- WHAT YOU SHOULD DO
Make an exact copy of the lines from the one holding "Where should I" through the end of the entries below, both ends kept, and of nothing else. Exclude pictures.
##### INPUT RECORDS
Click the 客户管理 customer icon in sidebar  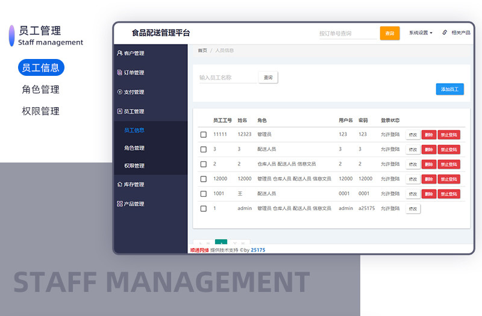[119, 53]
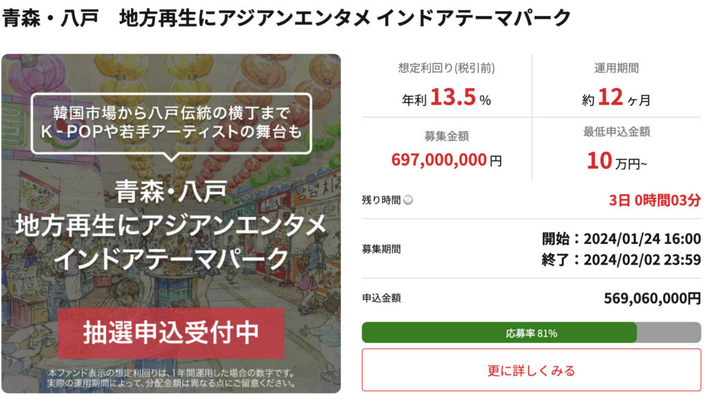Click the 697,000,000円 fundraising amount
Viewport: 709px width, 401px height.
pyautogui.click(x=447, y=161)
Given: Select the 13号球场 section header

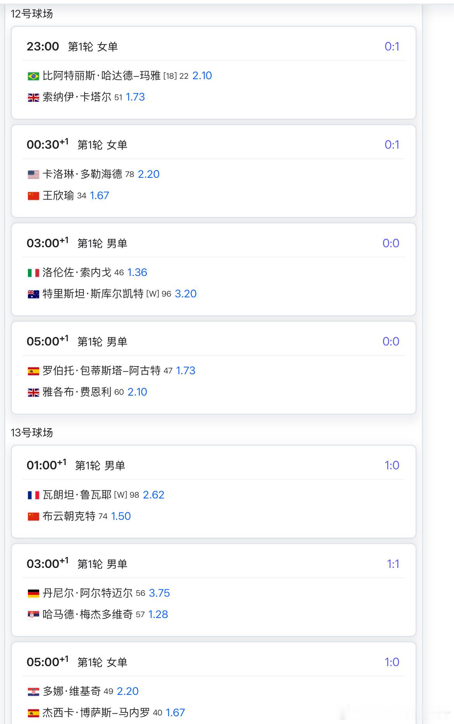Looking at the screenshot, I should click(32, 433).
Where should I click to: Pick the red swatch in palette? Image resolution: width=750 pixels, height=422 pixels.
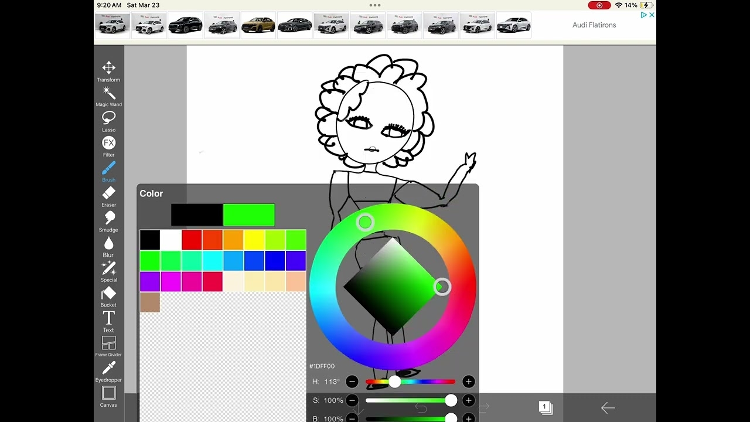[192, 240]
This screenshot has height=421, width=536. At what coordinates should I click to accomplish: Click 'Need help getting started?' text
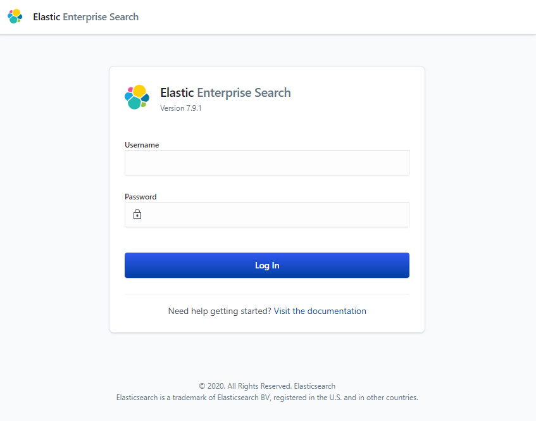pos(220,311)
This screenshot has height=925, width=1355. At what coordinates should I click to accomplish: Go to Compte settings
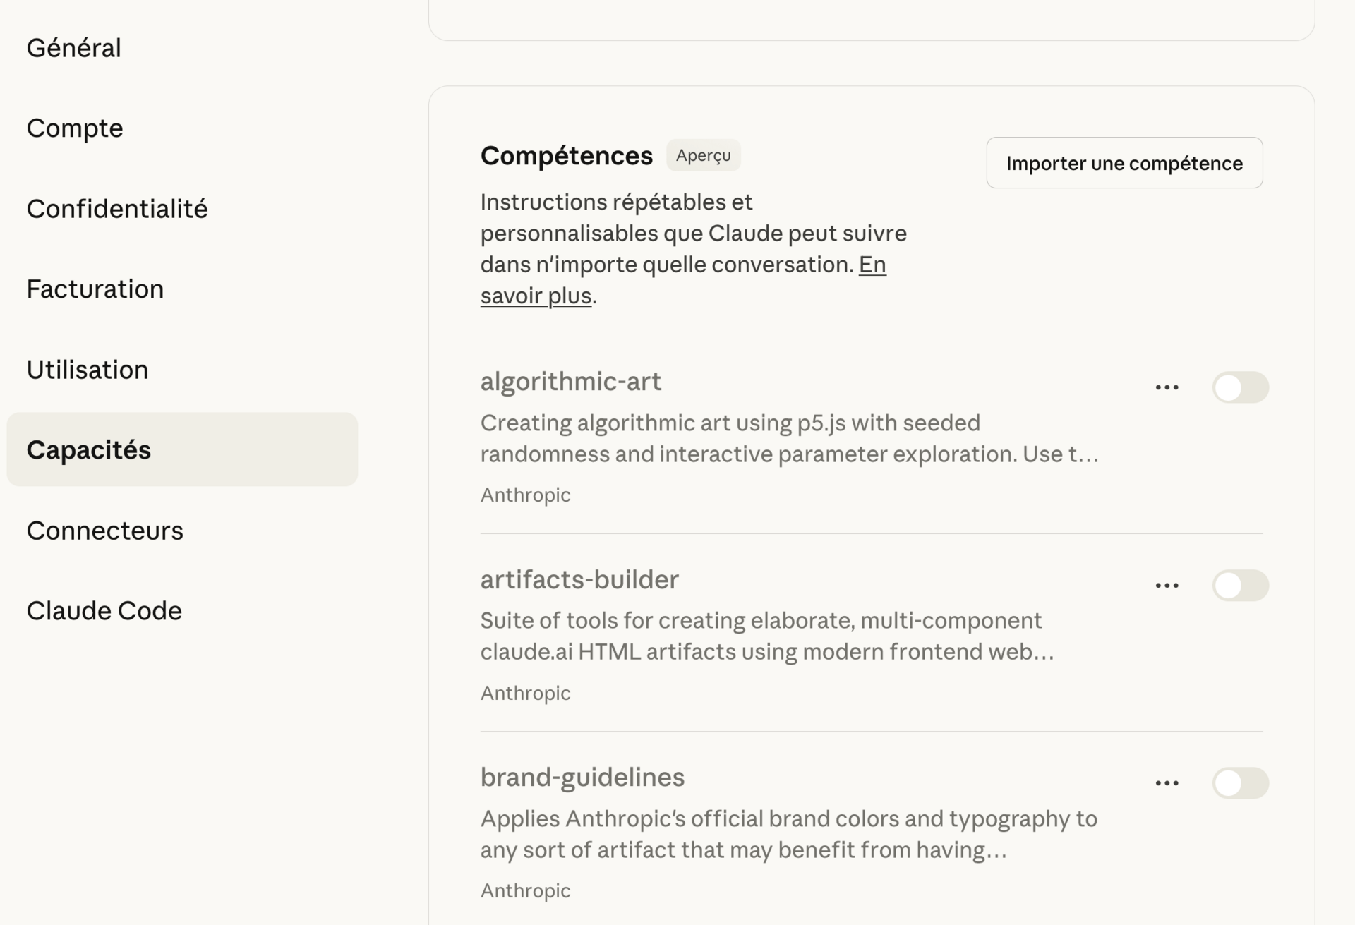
##########
- YOUR SOLUTION
Where should I click to: Pick the red swatch in palette? Image resolution: width=750 pixels, height=422 pixels.
[192, 240]
This screenshot has height=421, width=536. At what coordinates should I click to accomplish: Click 'Need help getting started?' text
pos(220,311)
This screenshot has height=925, width=1355. At what coordinates should I click to accomplish: Go to Compte settings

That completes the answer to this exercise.